▶ Supplied passage:
start
The accompanying consolidated financial statements include the accounts of the Company and its majority-owned subsidiaries, Ocean Power Technologies Ltd. in the United Kingdom, and Ocean Power Technologies (Australasia) Pty Ltd. in Australia (“OPT-A”). OPT-A is in the process of being liquidated. All documents have been filed with the Australian Tax Organization and the Company expects this to be completed in the second quarter of the current fiscal year. All significant intercompany accounts and transactions have been eliminated in consolidation.

 

(b) Use of Estimates

 

The preparation of the consolidated financial statements requires management of the Company to make a number of estimates and assumptions relating to the reported amounts of assets and liabilities at the date of the consolidated financial statements and the reported amounts of revenues and expenses during the period. Significant items subject to such estimates and assumptions include, among other items, stock-based compensation, valuations, purchase price allocations and contingent consideration related to business combinations, expected future cash flows including growth rates, discount rates, terminal values and other assumptions and estimates used to evaluate the recoverability of long-lived assets, goodwill and other intangible assets and the related amortization methods and periods, estimated hours and costs to complete projects customer contracts for purposes of revenue recognition. Actual results could differ from those estimates.

 

(c) Cash, Cash Equivalents, Restricted, Security Agreements and Marketable Securities

 

Cash and Cash Equivalents

 

The Company considers all highly liquid investments with a maturity of three months or less when purchased to be cash equivalents. The Company invests excess cash in a money market account or in marketable securities. The following table summarizes cash and cash equivalents as of July 31, 2022 and April 30, 2022:

   July 31, 2022   April 30, 2022 
   (in thousands) 
         
Checking and savings accounts  $2,029   $1,815 
Money market account   7,147    6,070 
   $9,176   $7,885 

 

Restricted Cash and Security Agreements

 

The Company has a letter of credit agreement with Santander Bank, N.A. (“Santander”). Cash of $154,000 is on deposit at Santander and serves as security for a letter of credit issued by Santander for the lease of warehouse/office space in Monroe Township, New Jersey. This agreement cannot be extended beyond July 31, 2025 and is cancellable at the discretion of the bank.
end
▶ List of tasks:
1. List every section heading and subheading that appears in the financial notes, in the order they occur.
2. Reproduce the financial notes word for word from "Checking and savings" up to and including "of the bank.".
Rely on nothing but the financial notes above.

▶ Entries shown:
start
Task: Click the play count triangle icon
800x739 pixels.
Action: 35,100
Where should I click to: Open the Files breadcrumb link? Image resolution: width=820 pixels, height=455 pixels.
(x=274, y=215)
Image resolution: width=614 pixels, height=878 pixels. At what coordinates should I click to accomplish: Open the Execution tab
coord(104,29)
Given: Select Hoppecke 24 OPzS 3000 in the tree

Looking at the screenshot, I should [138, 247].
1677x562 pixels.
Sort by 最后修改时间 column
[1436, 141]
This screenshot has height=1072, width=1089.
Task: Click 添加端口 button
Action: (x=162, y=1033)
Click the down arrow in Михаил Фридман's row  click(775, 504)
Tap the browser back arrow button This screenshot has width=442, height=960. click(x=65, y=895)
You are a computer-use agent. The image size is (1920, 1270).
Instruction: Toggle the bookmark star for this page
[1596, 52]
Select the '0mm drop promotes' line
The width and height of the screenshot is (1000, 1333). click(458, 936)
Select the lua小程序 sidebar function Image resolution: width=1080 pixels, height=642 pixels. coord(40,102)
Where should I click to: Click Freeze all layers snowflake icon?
end
▶ Answers for the tasks:
1.
(b) Use of Estimates
(c) Cash, Cash Equivalents, Restricted, Security Agreements and Marketable Securities
Cash and Cash Equivalents
Restricted Cash and Security Agreements

2.
Checking and savings accounts  $2,029   $1,815 
Money market account   7,147    6,070 
   $9,176   $7,885 

 

Restricted Cash and Security Agreements

 

The Company has a letter of credit agreement with Santander Bank, N.A. (“Santander”). Cash of $154,000 is on deposit at Santander and serves as security for a letter of credit issued by Santander for the lease of warehouse/office space in Monroe Township, New Jersey. This agreement cannot be extended beyond July 31, 2025 and is cancellable at the discretion of the bank.